October 31, 2018 at 9:17 am PDT | by Jan Wilkens
Congregation Kol Ami Prays for Pittsburgh

West Hollywood Mayor John Duran addresses Congregation Kol Ami Oct. 30 as Rabbi Denise Eger and WeHo Councilmember Lindsey Horvath stand by. (Photo by David Glickman)

The murder of 11 Jews during Shabbat service at the Tree of Life Synagogue in Pittsburgh this week stirred Jewish congregations around the country. On Oct. 30, Temple Kol Ami, West Hollywood’s LGBTQ Reform Synagogue, offered a night of comfort and healing for its congregants facing this troubling moment in American Jewish life. The service was enriched by moving music played by Assistant Rabbi Max Chaiken.

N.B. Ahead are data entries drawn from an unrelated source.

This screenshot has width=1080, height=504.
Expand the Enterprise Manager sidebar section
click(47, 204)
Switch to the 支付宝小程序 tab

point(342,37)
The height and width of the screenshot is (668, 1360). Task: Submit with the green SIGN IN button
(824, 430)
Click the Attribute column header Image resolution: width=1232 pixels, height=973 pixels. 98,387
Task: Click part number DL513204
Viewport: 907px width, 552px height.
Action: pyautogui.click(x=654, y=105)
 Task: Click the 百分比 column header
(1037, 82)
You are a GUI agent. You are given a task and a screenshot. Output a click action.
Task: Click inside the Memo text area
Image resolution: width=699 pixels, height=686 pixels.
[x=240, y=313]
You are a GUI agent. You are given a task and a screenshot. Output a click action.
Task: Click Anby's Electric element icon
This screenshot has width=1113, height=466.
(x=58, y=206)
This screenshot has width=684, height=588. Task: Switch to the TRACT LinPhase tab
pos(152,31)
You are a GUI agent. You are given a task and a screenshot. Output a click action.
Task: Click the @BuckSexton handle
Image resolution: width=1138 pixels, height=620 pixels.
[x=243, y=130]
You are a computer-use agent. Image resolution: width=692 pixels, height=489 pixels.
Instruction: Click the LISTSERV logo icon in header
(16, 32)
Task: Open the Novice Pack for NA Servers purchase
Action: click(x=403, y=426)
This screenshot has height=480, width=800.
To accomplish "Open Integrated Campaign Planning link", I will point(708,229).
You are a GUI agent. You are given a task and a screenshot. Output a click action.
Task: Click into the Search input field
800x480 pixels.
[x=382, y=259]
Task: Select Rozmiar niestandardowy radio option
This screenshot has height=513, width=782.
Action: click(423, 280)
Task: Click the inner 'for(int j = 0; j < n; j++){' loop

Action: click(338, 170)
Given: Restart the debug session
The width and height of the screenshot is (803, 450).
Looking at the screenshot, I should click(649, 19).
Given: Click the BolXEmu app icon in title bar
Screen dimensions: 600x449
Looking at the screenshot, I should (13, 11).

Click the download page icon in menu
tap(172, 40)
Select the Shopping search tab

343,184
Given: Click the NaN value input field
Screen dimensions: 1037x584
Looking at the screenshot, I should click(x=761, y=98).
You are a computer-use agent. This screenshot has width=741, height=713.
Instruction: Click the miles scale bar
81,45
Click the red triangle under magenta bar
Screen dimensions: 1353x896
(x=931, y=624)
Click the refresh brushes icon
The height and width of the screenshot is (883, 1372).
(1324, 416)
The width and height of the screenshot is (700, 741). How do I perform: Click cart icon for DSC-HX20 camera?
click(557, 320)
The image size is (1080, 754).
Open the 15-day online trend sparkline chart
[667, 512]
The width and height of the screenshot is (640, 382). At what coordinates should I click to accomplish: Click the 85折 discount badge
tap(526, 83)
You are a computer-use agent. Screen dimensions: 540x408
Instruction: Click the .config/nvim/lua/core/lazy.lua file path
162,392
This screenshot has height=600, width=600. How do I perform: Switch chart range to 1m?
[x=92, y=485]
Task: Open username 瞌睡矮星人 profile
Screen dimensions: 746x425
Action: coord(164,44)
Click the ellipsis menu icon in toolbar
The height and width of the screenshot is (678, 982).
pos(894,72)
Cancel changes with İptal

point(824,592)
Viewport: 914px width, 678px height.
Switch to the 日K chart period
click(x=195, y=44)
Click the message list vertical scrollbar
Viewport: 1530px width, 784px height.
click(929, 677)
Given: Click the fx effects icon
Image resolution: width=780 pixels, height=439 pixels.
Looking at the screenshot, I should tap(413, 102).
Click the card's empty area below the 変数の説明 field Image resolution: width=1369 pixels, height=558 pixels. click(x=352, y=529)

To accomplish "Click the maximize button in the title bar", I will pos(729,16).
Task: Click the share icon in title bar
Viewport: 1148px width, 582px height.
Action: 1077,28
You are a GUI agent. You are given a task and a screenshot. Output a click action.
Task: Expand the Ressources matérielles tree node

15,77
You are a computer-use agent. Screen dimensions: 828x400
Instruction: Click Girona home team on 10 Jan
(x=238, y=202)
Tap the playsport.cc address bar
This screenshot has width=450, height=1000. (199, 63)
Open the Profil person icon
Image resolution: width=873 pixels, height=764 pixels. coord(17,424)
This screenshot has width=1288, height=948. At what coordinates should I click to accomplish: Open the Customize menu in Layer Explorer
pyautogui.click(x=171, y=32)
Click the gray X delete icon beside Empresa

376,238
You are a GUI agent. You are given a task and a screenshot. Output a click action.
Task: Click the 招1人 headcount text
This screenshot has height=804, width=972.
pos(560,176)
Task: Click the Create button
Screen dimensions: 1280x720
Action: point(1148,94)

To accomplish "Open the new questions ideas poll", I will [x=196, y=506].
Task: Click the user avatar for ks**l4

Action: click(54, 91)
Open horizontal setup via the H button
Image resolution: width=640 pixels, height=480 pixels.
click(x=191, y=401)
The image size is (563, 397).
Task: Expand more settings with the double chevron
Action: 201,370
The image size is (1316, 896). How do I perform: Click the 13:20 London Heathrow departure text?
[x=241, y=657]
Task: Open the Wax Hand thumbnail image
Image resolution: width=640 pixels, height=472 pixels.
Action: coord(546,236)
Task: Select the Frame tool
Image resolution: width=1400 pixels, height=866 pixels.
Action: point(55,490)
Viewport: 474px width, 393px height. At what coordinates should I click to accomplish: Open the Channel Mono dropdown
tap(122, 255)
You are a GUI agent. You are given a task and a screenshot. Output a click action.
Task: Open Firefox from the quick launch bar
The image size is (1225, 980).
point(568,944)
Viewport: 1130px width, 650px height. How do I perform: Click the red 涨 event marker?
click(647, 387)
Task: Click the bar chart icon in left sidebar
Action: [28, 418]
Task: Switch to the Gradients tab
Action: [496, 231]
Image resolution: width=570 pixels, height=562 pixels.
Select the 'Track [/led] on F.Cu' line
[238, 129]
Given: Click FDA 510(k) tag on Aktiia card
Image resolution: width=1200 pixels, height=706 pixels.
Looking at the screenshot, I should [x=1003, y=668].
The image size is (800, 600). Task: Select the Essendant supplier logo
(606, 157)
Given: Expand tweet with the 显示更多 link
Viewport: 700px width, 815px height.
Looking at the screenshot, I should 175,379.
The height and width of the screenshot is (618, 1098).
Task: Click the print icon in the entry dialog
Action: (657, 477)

Rabbi Denise Eger opened the service saying that, sadly enough, this is not the first time people are gathered in shock after a person walks in somewhere and uses a gun to kill innocent people. “And I think, it won’t be the last time,” Rabbi Eger added. Moments like that require proper rituals of community grieving.

West Hollywood Mayor John J. Duran and Councilmember Lindsey P. Horvath addressed the congregation in deep mourning. “It has been a rough week for us,” said Duran. “The women and men in Pittsburgh were targeted because of their standing up for refugees. They were targeted by the politics we are facing right now.”

Horvath emphasized that the evening was not only for healing and comfort but also for supporting each other in these unsettling times.

Rabbi Eger reminded the congregation of the ethical obligation Torah teaches us: “Love your neighbor as yourself.” We should do nothing else.

“It’s hard to be angry. It’s hard to grieve and to mourn. It’s hard when the country is so divided. It is hard when there is not a single conversation possible with this neighbor. But we have to go back to the basis: ‘Love your neighbor as yourself,’” Eger said. Only this could heal the country’s division and each other from the anger and pain.

Rabbi Denise Eger (Photo by David Glickman)

Rabbi Eger spoke about anti-Semitism. “Many say anti-Semitism doesn’t exist. But the contrary is true. We are all obliged to name anti-Semitism as that what it is—to call it out, and never to be silent. Silence equals death,“ she said. “Whether it is the ‘innocent joke’ or the racist tweet – speak up!

We should begin peace within our hearts, our inner self,“ Rabbi Eger said. “Let us take it from there.”

The congregation was accompanied by interfaith partners. Reverend Dr. Keith Cox from the Center for Spiritual Living said: “When one of us is hurt, everyone is hurt.”

And Ani Zonneveld, President and Founder of Muslims for Progressive Values, reminded the congregants that the Quran teaches taking someone’s life means taking the life of humanity. These words were very important for the audience because the events in Pittsburgh are not just a Jewish issue—they are striking all Americans.

The service concluded with a prayer from Rabbi Danny Schiff, written in honor of the victims in Pittsburgh. It summarizes the emotions of this deeply moving evening: “And, in their honor, that is exactly how we will now continue on. Devastated, bereft, but utterly resolute… May their memory bless us all.”

Jan Wilkens is a visiting Jewish and LGBTQ scholar from Berlin, Germany.